[Data Boundary: Start]

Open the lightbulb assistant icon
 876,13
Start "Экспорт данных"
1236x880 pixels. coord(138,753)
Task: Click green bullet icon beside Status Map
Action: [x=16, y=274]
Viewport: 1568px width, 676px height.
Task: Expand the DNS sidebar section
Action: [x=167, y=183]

[Data Boundary: End]

What you need to do ->
Every record needs to be reproduced exactly, with none skipped.

Response to this task ->
Open the lightbulb assistant icon
 876,13
Start "Экспорт данных"
1236x880 pixels. coord(138,753)
Task: Click green bullet icon beside Status Map
Action: [x=16, y=274]
Viewport: 1568px width, 676px height.
Task: Expand the DNS sidebar section
Action: [x=167, y=183]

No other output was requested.